What is asked:
Output every line of the items below as a numbered list, omitting blank lines.

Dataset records
** Begin **
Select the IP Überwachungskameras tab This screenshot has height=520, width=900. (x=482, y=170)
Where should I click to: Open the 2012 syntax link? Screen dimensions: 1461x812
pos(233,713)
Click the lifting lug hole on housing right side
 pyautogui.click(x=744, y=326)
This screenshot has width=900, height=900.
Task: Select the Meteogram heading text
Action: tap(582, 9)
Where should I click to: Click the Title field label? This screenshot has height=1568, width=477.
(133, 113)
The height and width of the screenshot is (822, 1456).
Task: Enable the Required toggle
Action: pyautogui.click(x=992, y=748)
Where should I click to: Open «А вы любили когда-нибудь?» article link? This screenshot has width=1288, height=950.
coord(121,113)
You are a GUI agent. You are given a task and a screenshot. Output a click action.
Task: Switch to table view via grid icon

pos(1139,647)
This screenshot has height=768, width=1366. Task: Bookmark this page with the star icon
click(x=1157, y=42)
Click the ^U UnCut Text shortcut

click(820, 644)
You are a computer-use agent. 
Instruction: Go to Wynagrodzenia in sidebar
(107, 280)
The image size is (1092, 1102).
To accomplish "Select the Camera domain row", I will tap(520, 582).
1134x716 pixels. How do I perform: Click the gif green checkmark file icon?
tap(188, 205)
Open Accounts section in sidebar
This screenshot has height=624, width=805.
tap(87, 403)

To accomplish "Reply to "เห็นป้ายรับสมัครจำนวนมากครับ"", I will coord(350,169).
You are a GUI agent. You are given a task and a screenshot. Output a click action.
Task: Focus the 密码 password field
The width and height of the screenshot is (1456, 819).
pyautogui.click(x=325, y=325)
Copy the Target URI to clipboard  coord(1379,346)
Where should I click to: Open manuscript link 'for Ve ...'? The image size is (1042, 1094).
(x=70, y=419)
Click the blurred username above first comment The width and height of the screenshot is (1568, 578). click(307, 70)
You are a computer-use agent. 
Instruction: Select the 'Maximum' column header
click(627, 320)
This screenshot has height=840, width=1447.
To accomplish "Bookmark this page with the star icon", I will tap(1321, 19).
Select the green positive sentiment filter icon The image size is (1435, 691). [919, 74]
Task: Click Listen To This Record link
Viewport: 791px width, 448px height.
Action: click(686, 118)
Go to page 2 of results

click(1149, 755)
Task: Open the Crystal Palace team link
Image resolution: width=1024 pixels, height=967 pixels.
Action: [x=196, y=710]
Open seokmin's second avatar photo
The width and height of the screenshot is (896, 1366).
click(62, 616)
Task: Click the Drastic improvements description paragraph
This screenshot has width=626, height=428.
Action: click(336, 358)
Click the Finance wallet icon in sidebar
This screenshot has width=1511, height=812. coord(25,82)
** End **
Result:
1. Select the IP Überwachungskameras tab This screenshot has height=520, width=900. (x=482, y=170)
2. Where should I click to: Open the 2012 syntax link? Screen dimensions: 1461x812
3. pos(233,713)
4. Click the lifting lug hole on housing right side
5.  pyautogui.click(x=744, y=326)
6. This screenshot has width=900, height=900.
7. Task: Select the Meteogram heading text
8. Action: tap(582, 9)
9. Where should I click to: Click the Title field label? This screenshot has height=1568, width=477.
10. (133, 113)
11. The height and width of the screenshot is (822, 1456).
12. Task: Enable the Required toggle
13. Action: pyautogui.click(x=992, y=748)
14. Where should I click to: Open «А вы любили когда-нибудь?» article link? This screenshot has width=1288, height=950.
15. coord(121,113)
16. You are a GUI agent. You are given a task and a screenshot. Output a click action.
17. Task: Switch to table view via grid icon
18. pos(1139,647)
19. This screenshot has height=768, width=1366. Task: Bookmark this page with the star icon
20. click(x=1157, y=42)
21. Click the ^U UnCut Text shortcut
22. click(820, 644)
23. You are a computer-use agent. 
24. Instruction: Go to Wynagrodzenia in sidebar
25. (107, 280)
26. The image size is (1092, 1102).
27. To accomplish "Select the Camera domain row", I will tap(520, 582).
28. 1134x716 pixels. How do I perform: Click the gif green checkmark file icon?
29. tap(188, 205)
30. Open Accounts section in sidebar
31. This screenshot has height=624, width=805.
32. tap(87, 403)
33. To accomplish "Reply to "เห็นป้ายรับสมัครจำนวนมากครับ"", I will coord(350,169).
34. You are a GUI agent. You are given a task and a screenshot. Output a click action.
35. Task: Focus the 密码 password field
36. The width and height of the screenshot is (1456, 819).
37. pyautogui.click(x=325, y=325)
38. Copy the Target URI to clipboard  coord(1379,346)
39. Where should I click to: Open manuscript link 'for Ve ...'? The image size is (1042, 1094).
40. (x=70, y=419)
41. Click the blurred username above first comment The width and height of the screenshot is (1568, 578). click(307, 70)
42. You are a computer-use agent. 
43. Instruction: Select the 'Maximum' column header
44. click(627, 320)
45. This screenshot has height=840, width=1447.
46. To accomplish "Bookmark this page with the star icon", I will tap(1321, 19).
47. Select the green positive sentiment filter icon The image size is (1435, 691). [919, 74]
48. Task: Click Listen To This Record link
49. Viewport: 791px width, 448px height.
50. Action: click(686, 118)
51. Go to page 2 of results
52. click(1149, 755)
53. Task: Open the Crystal Palace team link
54. Image resolution: width=1024 pixels, height=967 pixels.
55. Action: [x=196, y=710]
56. Open seokmin's second avatar photo
57. The width and height of the screenshot is (896, 1366).
58. click(62, 616)
59. Task: Click the Drastic improvements description paragraph
60. This screenshot has width=626, height=428.
61. Action: click(336, 358)
62. Click the Finance wallet icon in sidebar
63. This screenshot has width=1511, height=812. coord(25,82)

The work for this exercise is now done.